The authors propose that Decision Transformer (DT), another offline RL paradigm, can serve as a more suitable offline continuous learner. DT offers advantages in learning efficiency, distribution shift mitigation, and zero-shot generalization, but also exacerbates the forgetting problem during supervised parameter updates.
To address this, the authors introduce two new DT-based methods:
Multi-Head DT (MH-DT): Uses multiple heads to store task-specific knowledge and share knowledge with common components.
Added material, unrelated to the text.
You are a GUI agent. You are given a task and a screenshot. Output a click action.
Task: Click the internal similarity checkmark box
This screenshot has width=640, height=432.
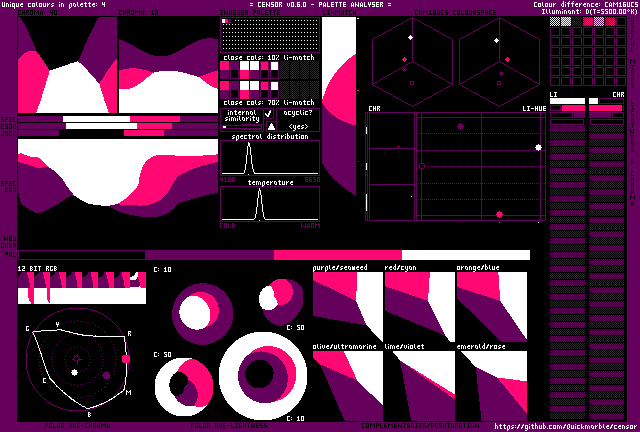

Employs distillation and selective rehearsal to enhance current task learning.
Low-Rank Adaptation DT (LoRA-DT): Merges less influential weights and fine-tunes the MLP layer in DT blocks using LoRA to adapt to the current task, without requiring a replay buffer.
Experiments on MuJoCo and Meta-World benchmarks demonstrate that the proposed methods outperform SOTA CORL baselines, showcase enhanced learning capabilities, and are more memory-efficient.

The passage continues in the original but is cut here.